[CULTURE AND ENTERTAINMENT ★]
“THE PEANUTS MOVIE” STAYS TRUE TO THE COMIC STRIP
(P1) As a LIFELONG fan of the Peanuts COMIC STRIP and television specials, Steve Martino says that getting chosen to direct a computer-animated Peanuts movie struck him as “a huge responsibility.” When he accepted the offer, he knew the importance of STAYING TRUE TO the original work that cartoonist Charles Schulz created in 1950.
(P2) “I have a TREMENDOUS amount of respect for Charles Schulz as an artist,” Martino says. “He was like a teacher to me. When I was very young, I would read the comic strip with my dad. I used to just lie on the floor and stare at the drawings. I think the Peanuts characters were some of the first characters I tried to draw or copy.”
(P3) Though Charles Schulz died in 2000, his family has been passionate about preserving his LEGACY and making sure children today can enjoy the Peanuts characters. His son Craig and grandson Bryan worked as two of the three writers on The Peanuts Movie, which comes to theaters on November 6. While the Schulz family worked hard to keep the characters AUTHENTIC, Martino had a special kind of BALANCING ACT: bringing the Peanuts gang to life with computer animation while staying true to the original two-dimensional artwork.
(P4) “I thought that with computer animation there would be the opportunity to bring these characters to life and make [their] world feel a little more real,” he said. “But it was very important to me that we find the ‘pen line’—the way that Charles Schulz drew.”

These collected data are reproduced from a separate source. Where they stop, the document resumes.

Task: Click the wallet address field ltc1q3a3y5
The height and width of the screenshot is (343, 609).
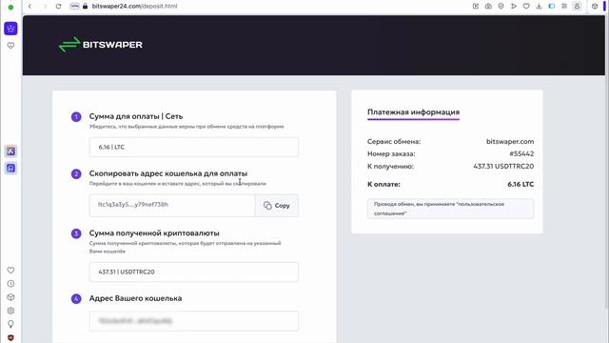Action: 172,206
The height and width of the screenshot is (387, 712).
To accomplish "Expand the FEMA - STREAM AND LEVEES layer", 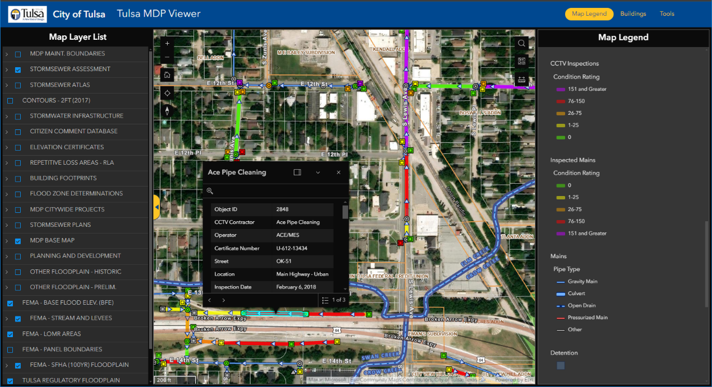I will click(x=5, y=318).
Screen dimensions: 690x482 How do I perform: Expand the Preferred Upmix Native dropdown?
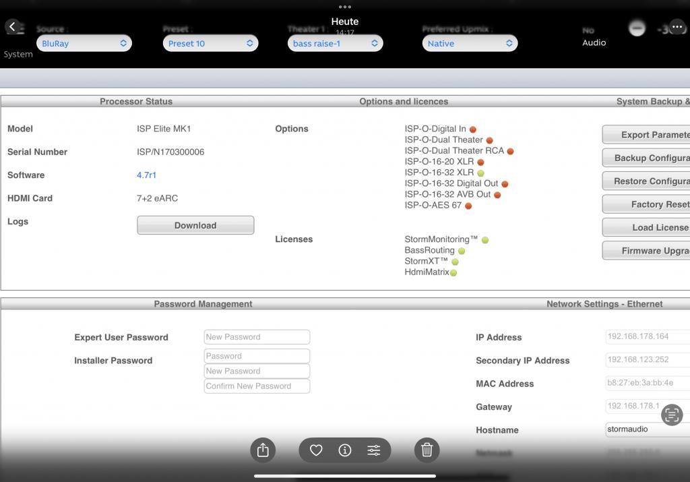[470, 43]
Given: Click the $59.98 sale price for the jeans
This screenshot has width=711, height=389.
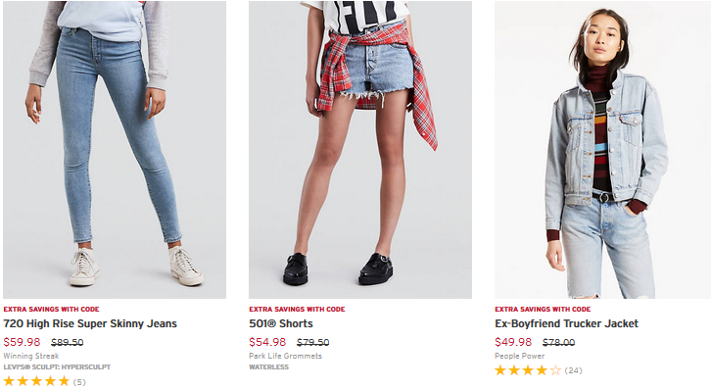Looking at the screenshot, I should pyautogui.click(x=22, y=342).
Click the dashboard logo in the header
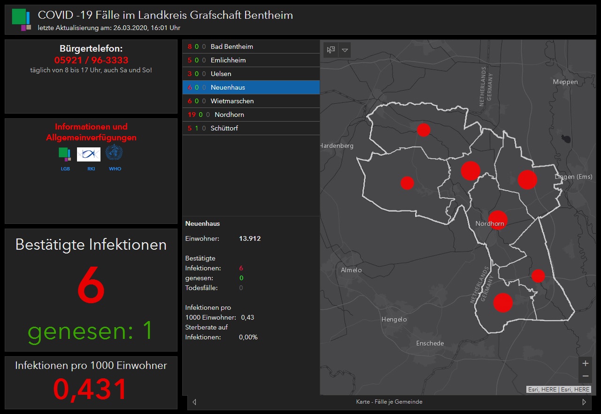Image resolution: width=601 pixels, height=414 pixels. point(22,19)
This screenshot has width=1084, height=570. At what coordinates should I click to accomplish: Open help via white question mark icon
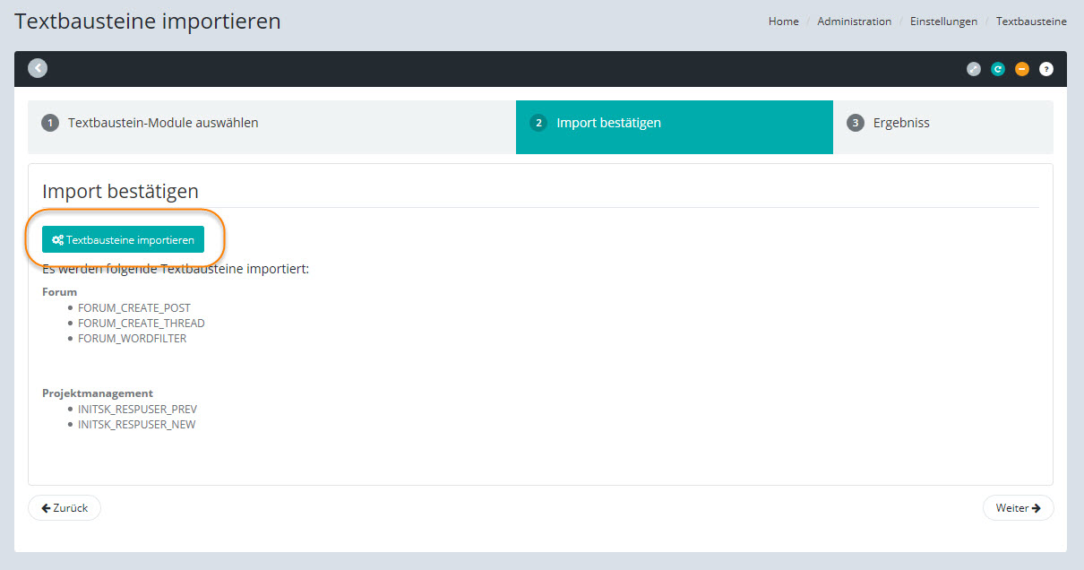pyautogui.click(x=1046, y=69)
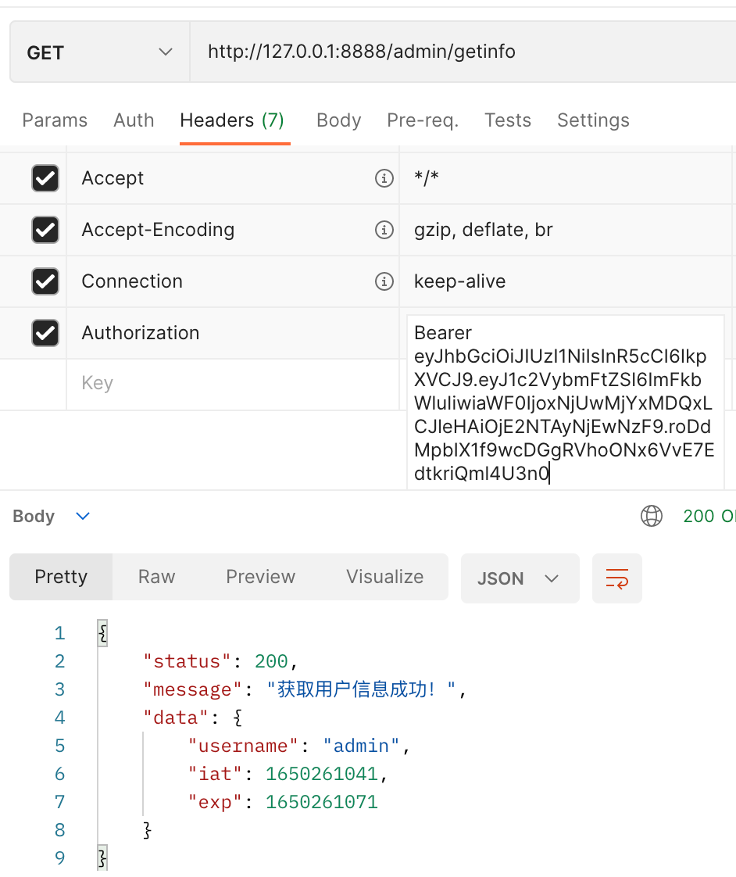Toggle the wrap lines icon button
This screenshot has width=736, height=877.
[617, 578]
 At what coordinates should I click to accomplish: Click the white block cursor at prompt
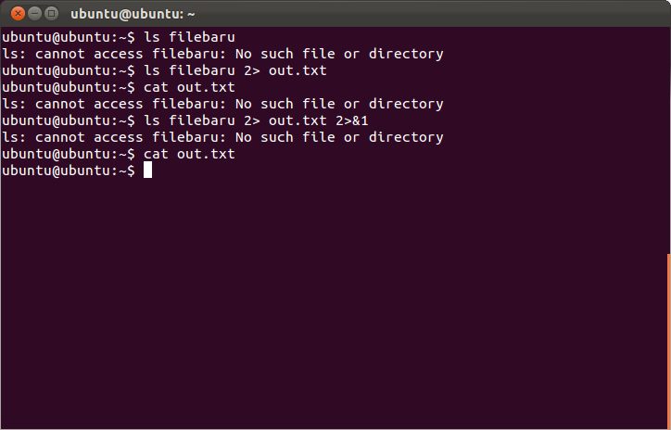click(147, 170)
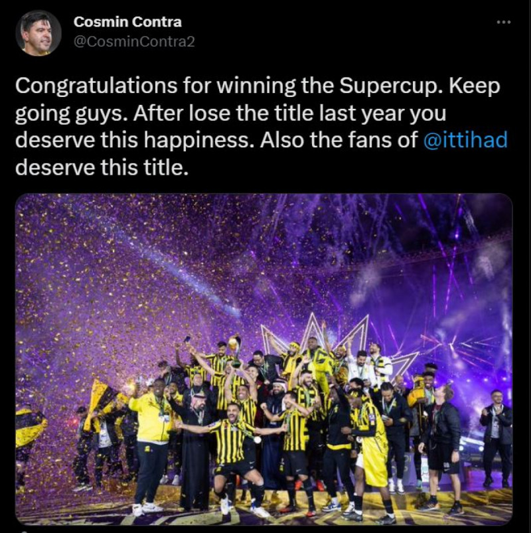Open the @ittihad mention link

pyautogui.click(x=465, y=139)
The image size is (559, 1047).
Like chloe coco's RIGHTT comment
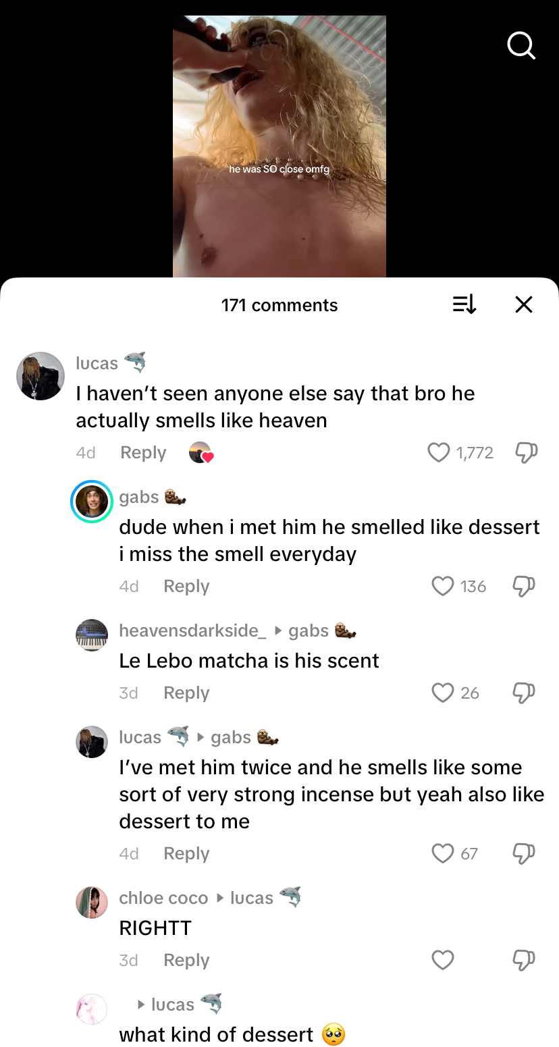click(443, 960)
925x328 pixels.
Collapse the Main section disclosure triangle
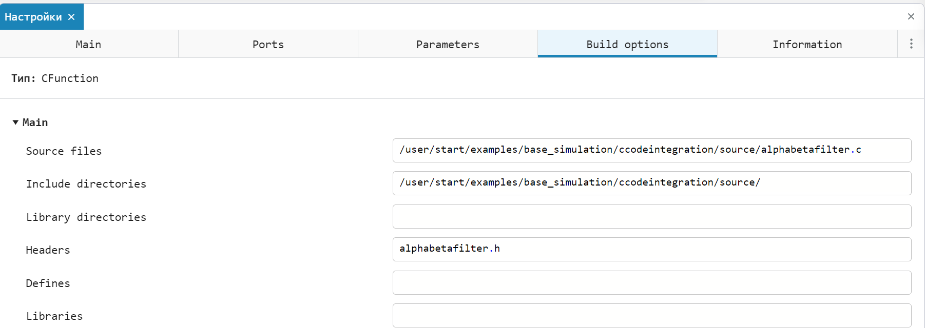coord(15,122)
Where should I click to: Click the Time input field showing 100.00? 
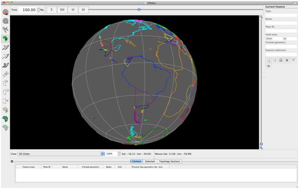click(x=28, y=10)
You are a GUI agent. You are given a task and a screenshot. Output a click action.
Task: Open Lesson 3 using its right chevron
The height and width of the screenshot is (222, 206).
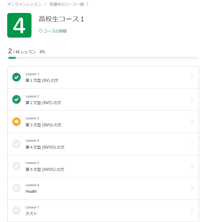pyautogui.click(x=192, y=122)
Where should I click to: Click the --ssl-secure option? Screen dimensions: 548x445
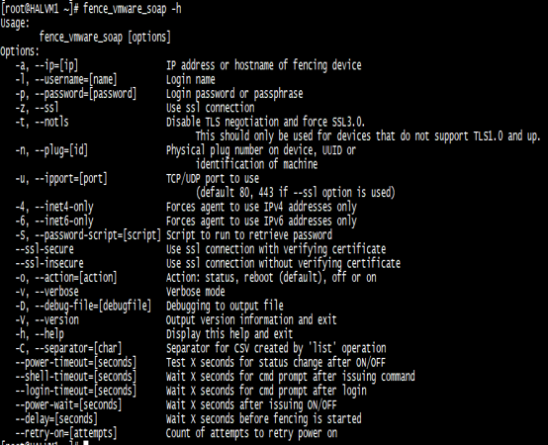tap(45, 249)
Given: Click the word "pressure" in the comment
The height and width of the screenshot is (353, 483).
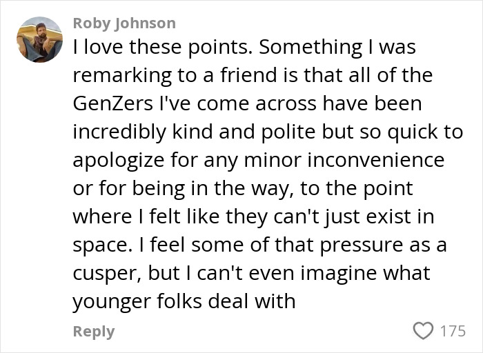Looking at the screenshot, I should [362, 245].
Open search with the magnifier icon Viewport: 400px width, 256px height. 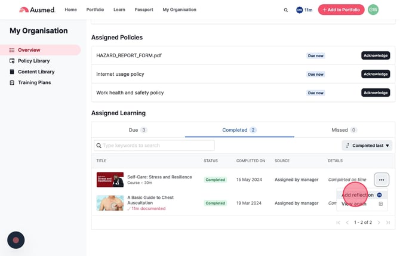[x=285, y=10]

(P5) Longtime Peanuts fans will notice the SIGNATURE pen line in almost every detail: the SQUIGGLE of Charlie Brown’s mouth, the way movement is shown with motion lines, and even the OUTLINE of Snoopy’s dog house.
(P6) In addition to following Schulz’s pen line, Martino had the film’s CASTING DIRECTOR listen to thousands of recordings to choose actors who sound like the original Peanuts characters from TV.
(P7) This ATTENTION TO DETAIL required extra hours of work for the film’s crew, but Martino thinks it was worth it. “We took a tremendous amount of care in the making of the movie because we have such respect for the work that [Schulz] created,” he said. “And as we studied more of his work, we developed even more respect for how he has touched people around the world. My hope is that he would be proud of what we’ve created.”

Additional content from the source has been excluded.